> **Aim of the exercise**
The line containing "This screenshot has height=432, width=780." marks the start; extract exactly from it through the last line of the entries, and omit any pictures.

Task input START

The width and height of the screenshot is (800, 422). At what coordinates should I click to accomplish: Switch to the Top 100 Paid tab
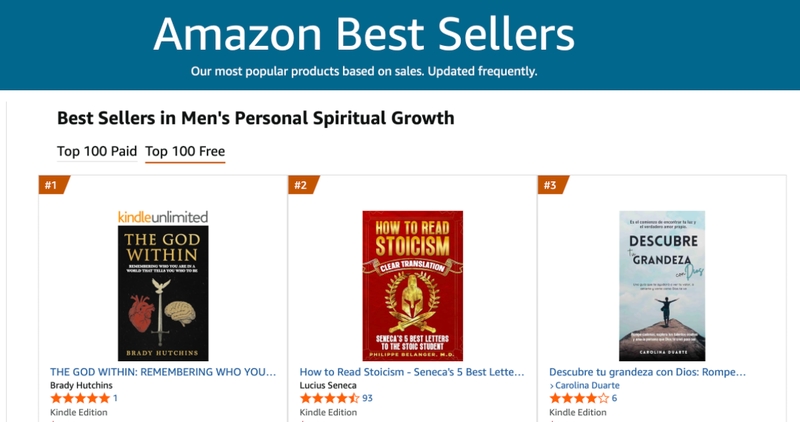coord(96,152)
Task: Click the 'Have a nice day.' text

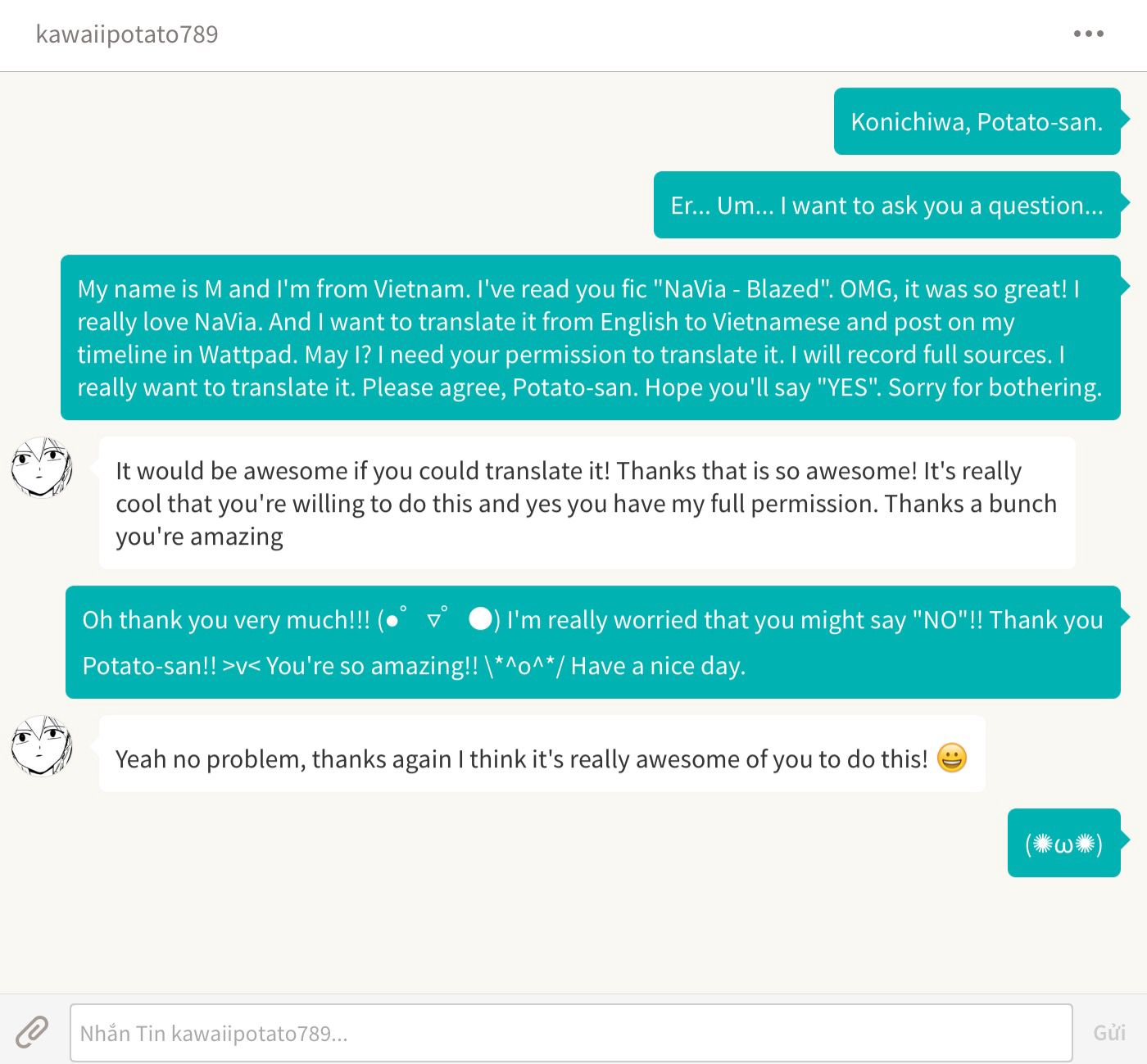Action: [x=658, y=666]

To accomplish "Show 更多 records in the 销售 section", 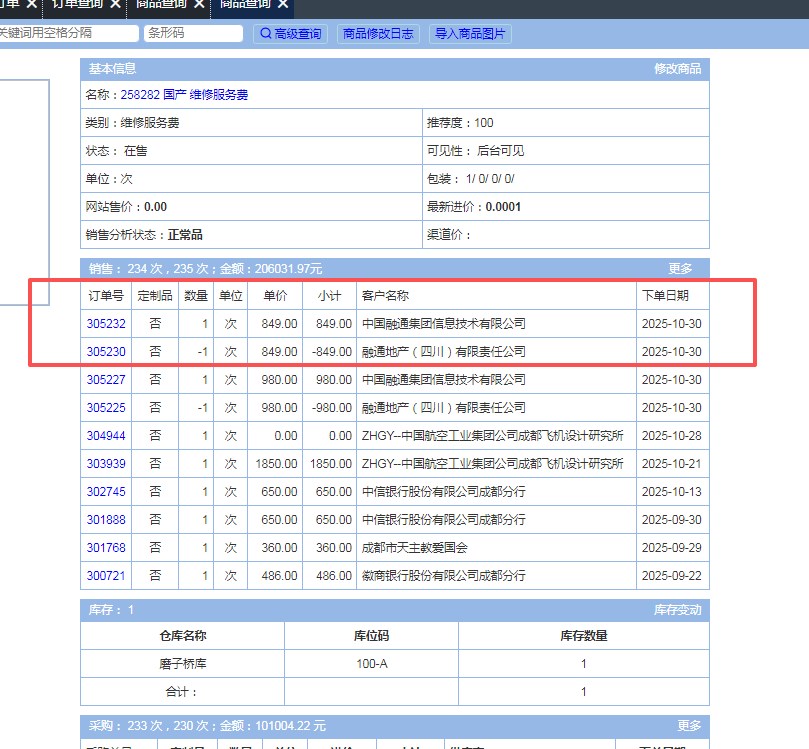I will click(680, 269).
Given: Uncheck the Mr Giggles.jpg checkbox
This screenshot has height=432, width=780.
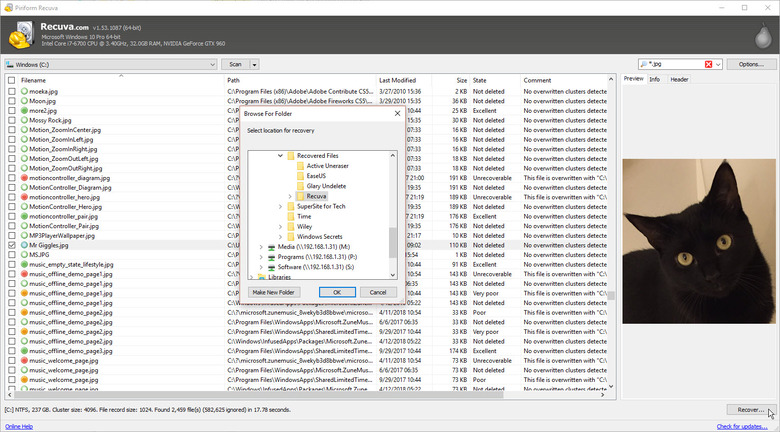Looking at the screenshot, I should coord(11,245).
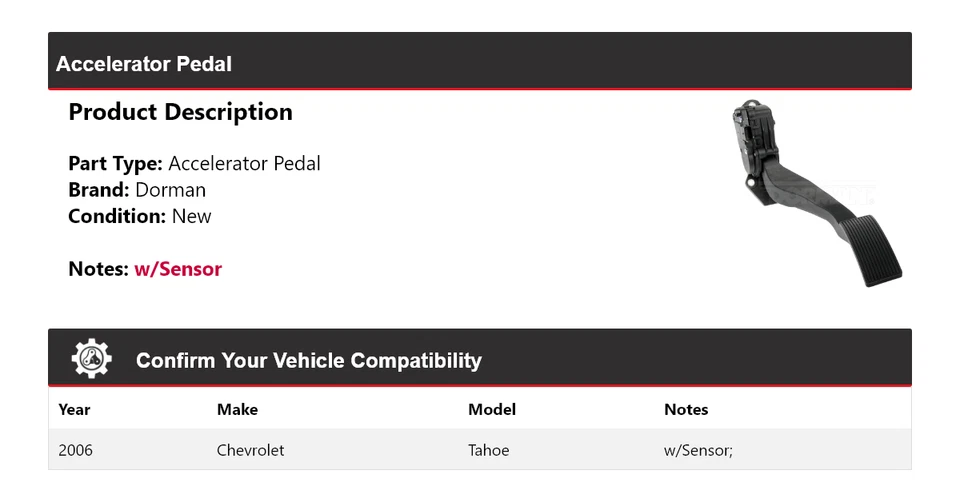Click the Dorman brand name
This screenshot has width=960, height=502.
[171, 190]
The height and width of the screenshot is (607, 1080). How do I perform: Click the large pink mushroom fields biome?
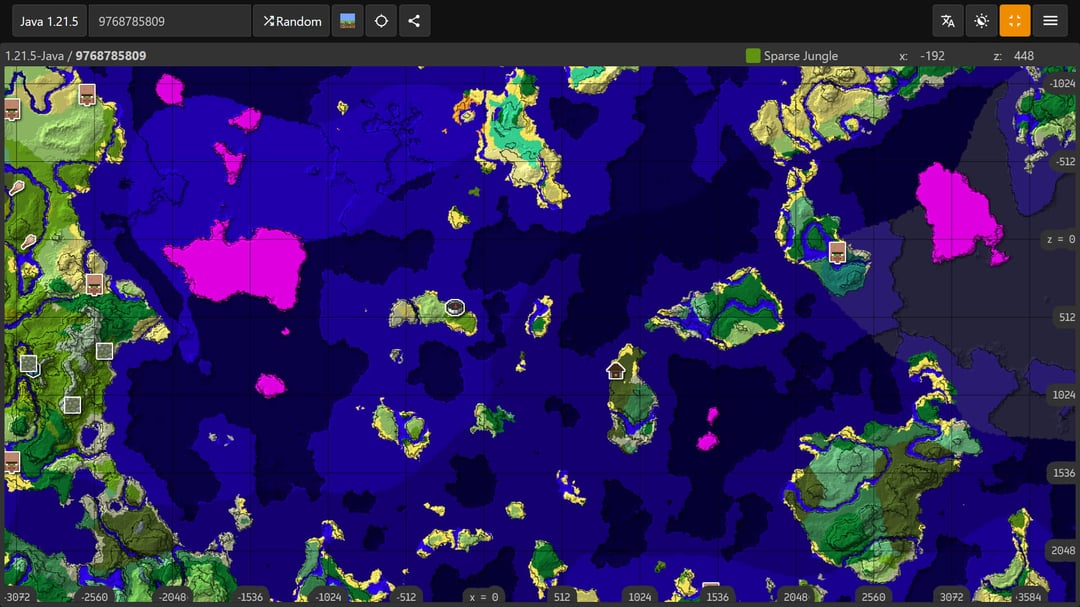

Task input END

> **Answer to this problem**
This screenshot has height=432, width=780.
Looking at the screenshot, I should coord(11,245).
Click the Dorman brand name
This screenshot has width=960, height=502.
[171, 190]
The height and width of the screenshot is (607, 1080). How do I perform: Click the large pink mushroom fields biome?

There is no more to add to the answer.